**What the task requires**
Convert every line of the material below into a Markdown table with the columns "Row" and "Material line", numbering the rows and skipping blank lines. Leave the pictures out.

**Extracted material**
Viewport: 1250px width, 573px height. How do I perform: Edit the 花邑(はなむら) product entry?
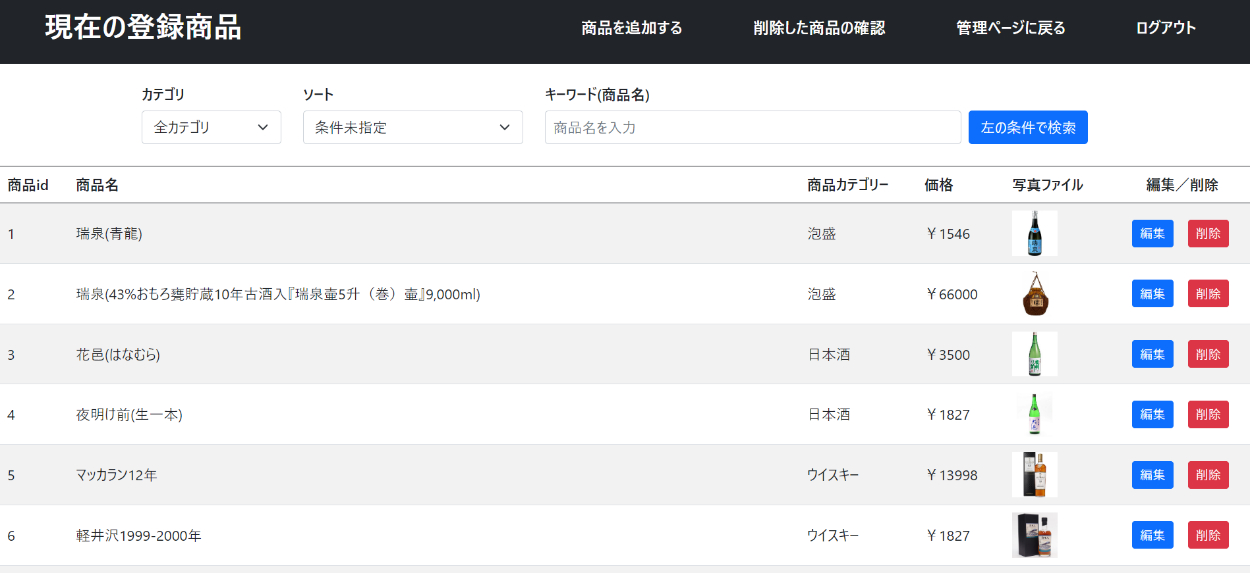(x=1152, y=354)
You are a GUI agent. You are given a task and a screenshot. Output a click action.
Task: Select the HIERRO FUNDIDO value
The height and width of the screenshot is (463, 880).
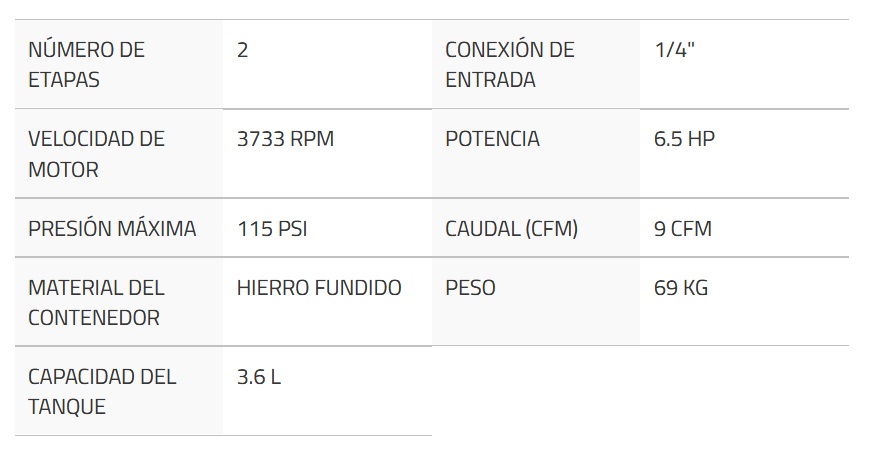319,288
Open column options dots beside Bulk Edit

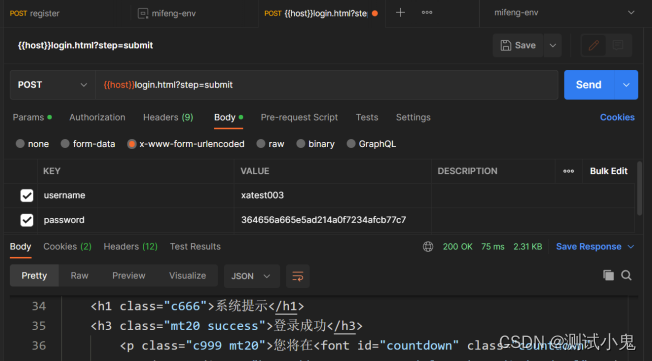tap(568, 171)
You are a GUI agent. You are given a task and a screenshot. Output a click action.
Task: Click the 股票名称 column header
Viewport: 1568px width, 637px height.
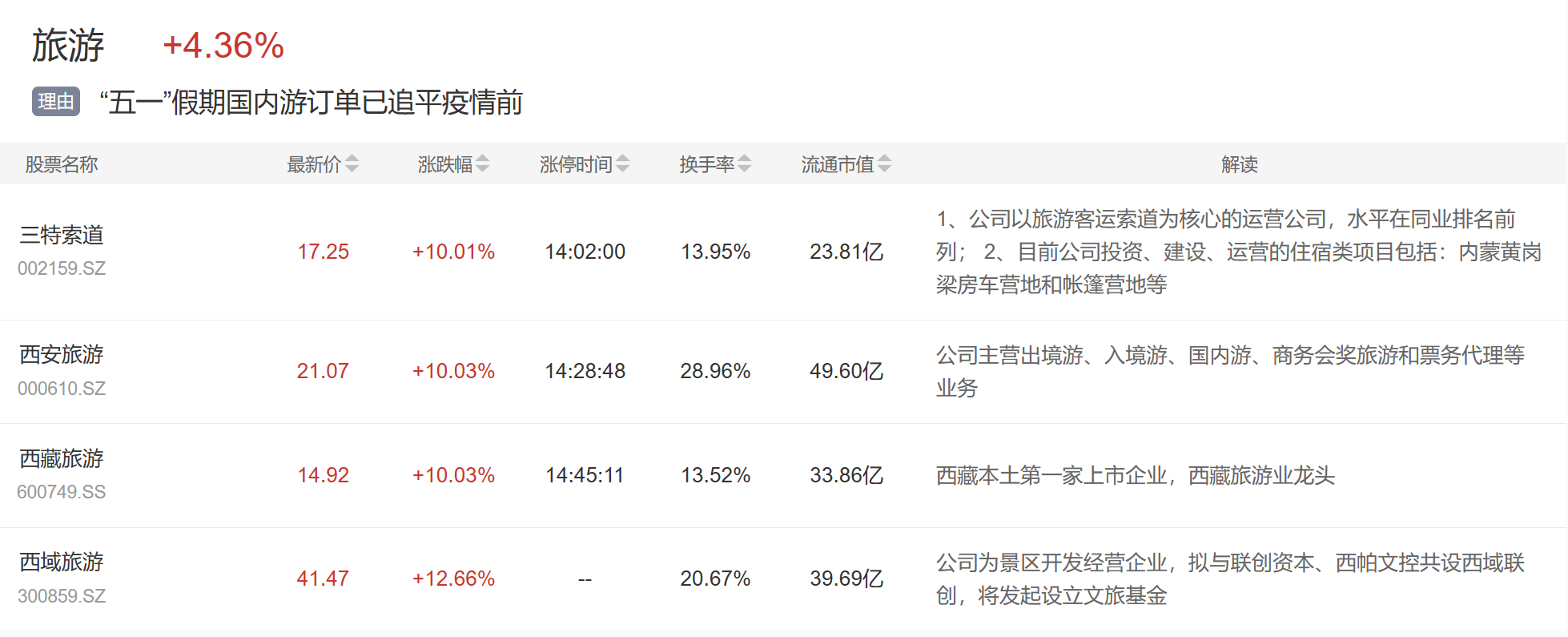(x=62, y=164)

**The reply**
| Row | Material line |
|---|---|
| 1 | Viewport: 1250px width, 573px height. How do I perform: Edit the 花邑(はなむら) product entry? |
| 2 | (x=1152, y=354) |
| 3 | You are a GUI agent. You are given a task and a screenshot. Output a click action. |
| 4 | Task: Select the HIERRO FUNDIDO value |
| 5 | The height and width of the screenshot is (463, 880). |
| 6 | 319,288 |
| 7 | Open column options dots beside Bulk Edit |
| 8 | tap(568, 171) |
| 9 | You are a GUI agent. You are given a task and a screenshot. Output a click action. |
| 10 | Task: Click the 股票名称 column header |
| 11 | Viewport: 1568px width, 637px height. |
| 12 | (x=62, y=164) |